2. States Parties shall take appropriate measures to ensure that the child is protected against all
forms of discrimination or punishment on the basis of the status, activities, expressed opinions, or
beliefs of the child's parents, legal guardians, or family members.
Article 3
1. In all actions concerning children, whether undertaken by public or private social welfare
institutions, courts of law, administrative authorities or legislative bodies, the best interests of the
child shall be a primary consideration.

2. States Parties undertake to ensure the child such protection and care as is necessary for his or
her well-being, taking into account the rights and duties of his or her parents, legal guardians, or other
individuals legally responsible for him or her, and, to this end, shall take all appropriate legislative and
administrative measures.
....

Article 7
1. The child, shall be registered immediately after birth and shall have the right from birth to a name,
the right to acquire a nationality and as far as possible, the right to know and be cared for by his or her
parents.

2. States Parties shall ensure the implementation of these rights in accordance with their national law
and their obligations under the relevant international instruments in this field, in particular where the
child would otherwise be stateless. (Emphasis supplied)
The Philippines likewise ratified[232] the 1966 International Covenant on Civil and Political Rights. As with the
Convention on the Rights of the Child, this treaty requires that children be allowed immediate registration after birth
and to acquire a nationality. It similarly defends them against discrimination:
Article 24. . . .

1. Every child shall have, without any discrimination as to race, colour, sex, language, religion, national or social
origin, property or birth, the right to such measures of protection as are required by his status as a minor, on the part
of his family, society and the State.

2. Every child shall be registered immediately after birth and shall have a name.

3. Every child has the right to acquire a nationality.

....

Article 26. All persons are equal before the law and are entitled without any discrimination to the equal
protection of the law. In this respect, the law shall prohibit any discrimination and guarantee to all persons
equal and effective protection against discrimination on any ground such as race, colour, sex, language,
religion, political or other opinion, national or social origin, property, birth or other status. (Emphasis supplied)
Treaties are "international agreements] concluded between state| in written form and governed by international law,
whether embodied in a single instrument or in two or more related instruments and whatever its particular
designation."[233] Under Article VII, Section 21 of the 1987 Constitution, treaties require concurrence by the Senate
before they became binding:
SECTION 21. No treaty or international agreement shall be valid and effective unless concurred in by at least two-
thirds of all the Members of the Senate.
The Senate's ratification of a treaty makes it legally effective and binding by transformation. It then has the force and
effect of a statute enacted by Congress. In Pharmaceutical and Health Care Association of the Philippines v. Duque
III, et al.:[234]
Under the 1987 Constitution, international law can become part of the sphere of domestic law either by
transformation or incorporation. The transformation method requires that an international law be transformed into a
domestic law through a constitutional mechanism such as local legislation. The incorporation method applies when,
by mere constitutional declaration, international law is deemed to have the force of domestic law.

# [Dataset]
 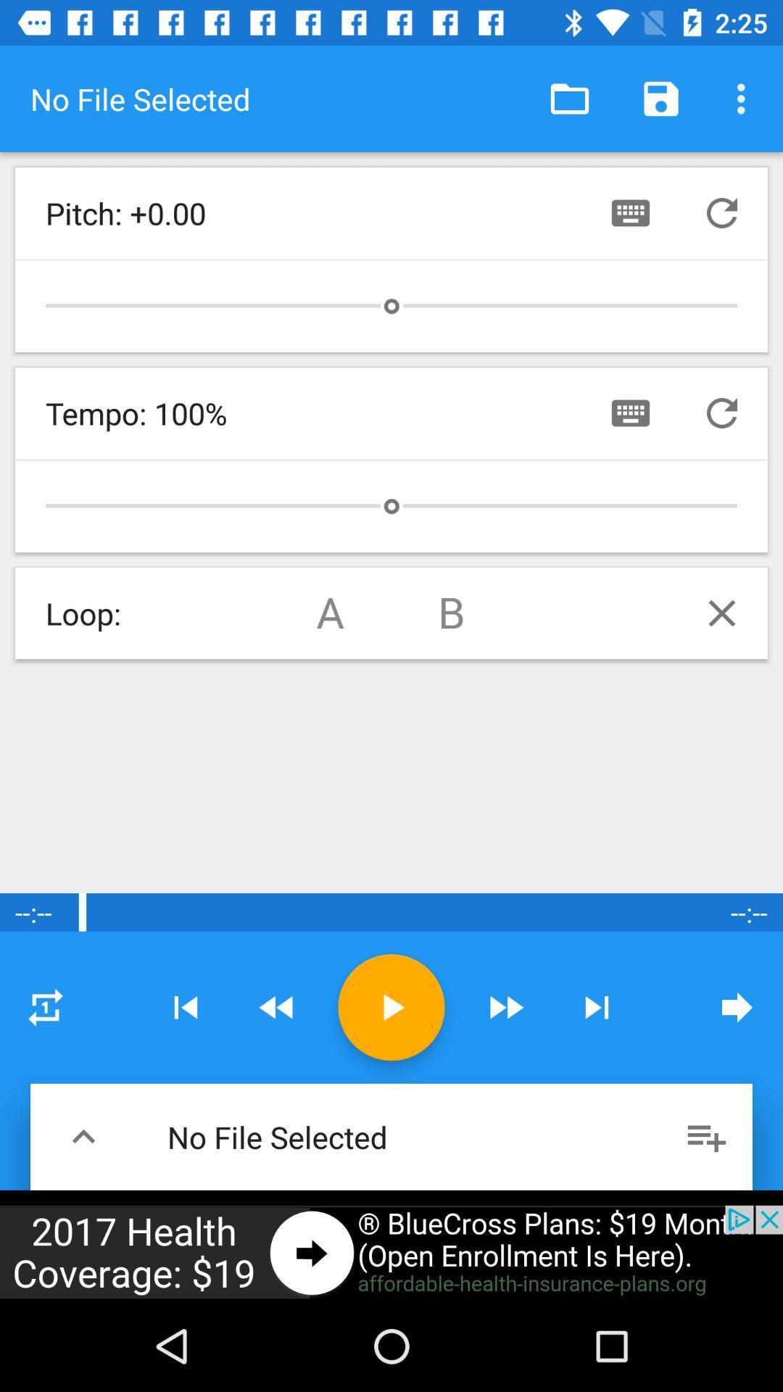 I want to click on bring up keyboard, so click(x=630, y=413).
---
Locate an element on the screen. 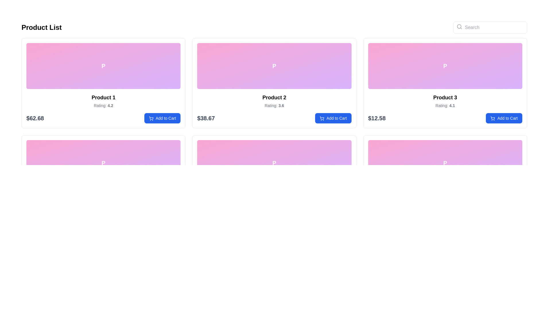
---
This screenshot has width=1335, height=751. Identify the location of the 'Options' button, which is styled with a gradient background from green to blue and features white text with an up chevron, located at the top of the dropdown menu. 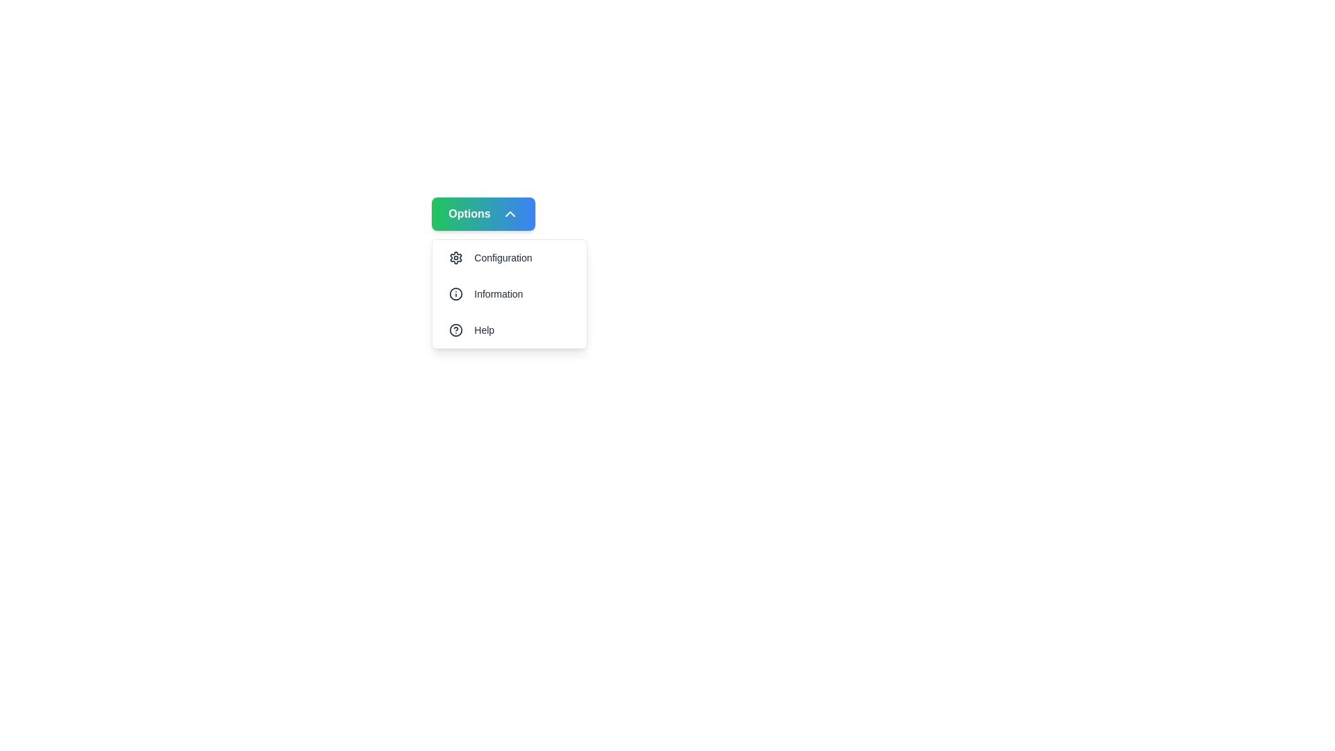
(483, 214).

# [Work to complete]
1 – According to the passage on children's rights and treaties, what share of the Senate must concur for a treaty to be valid and effective?
2 – Say whether each statement agrees with the passage on children's rights and treaties, answering yes or no and quoting the deciding words: (a) Under Article 7, a child shall be registered immediately after birth. (b) A treaty ratified by the Senate has the force and effect of a statute enacted by Congress. (c) The incorporation method requires that international law be transformed into domestic law through local legislation.
3 – Please carry on with the passage on children's rights and treaties from the point where it stops.
The lines have nothing to do with the passage on children's rights and treaties.

# [Numbered responses]
1 – At least two-thirds of all the Members of the Senate.

2 –
(a) Yes: "shall be registered immediately after birth"
(b) Yes: "It then has the force and effect of a statute enacted by Congress."
(c) No: "The incorporation method applies when, by mere constitutional declaration, international law is deemed to have the force of domestic law."

3 –
Treaties become part of the law of the land through transformation pursuant to Article VII, Section 21 of the
Constitution which provides that "[n]o treaty or international agreement shall be valid and effective unless concurred
in by at least two-thirds of all the members of the Senate." Thus, treaties or conventional international law must go
through a process prescribed by the Constitution for it to be transformed into municipal law that can be applied to
domestic conflicts.[235] (Emphasis supplied)
Following ratification by the Senate, no further action, legislative or otherwise, is necessary. Thereafter, the whole of
government—including the judiciary—is duty-bound to abide by the treaty, consistent with the maxim pacta sunt
servanda.

Accordingly, by the Constitution and by statute, foundlings cannot be the object of discrimination. They are vested
with the rights to be registered and granted nationality upon birth. To deny them these rights, deprive them of
citizenship, and render them stateless is to unduly burden them, discriminate them, and undermine their
development.

Not only Republic Act No. 9344, the Convention on the Rights of the Child, and the International Covenant on Civil
and Political Rights effect the constitutional dictum of promoting the well-being of children and protecting them from
discrimination. Other legislative enactments demonstrate the intent to treat foundlings as Filipino citizens from birth.

Republic Act No. 8552, though briefly referred to as the Domestic Adoption Act of 1998, is formally entitled An Act
Establishing the Rules and Policies on Domestic Adoption of Filipino Children and for Other Purposes. It was
enacted as a mechanism to "provide alternative protection and assistance through foster care or adoption of every
child who is neglected, orphaned, or abandoned."[236]

Foundlings are explicitly among the "Filipino children" covered by Republic Act No. 8552:[237]
SECTION 5. Location of Unknown Parent(s). — It shall be the duty of the Department or the child-placing or child-
caring agency which has custody of the child to exert all efforts to locate his/her unknown biological parent(s). If such
efforts fail, the child shall be registered as a foundling and subsequently be the subject of legal proceedings
where he/she shall be declared abandoned. (Emphasis supplied)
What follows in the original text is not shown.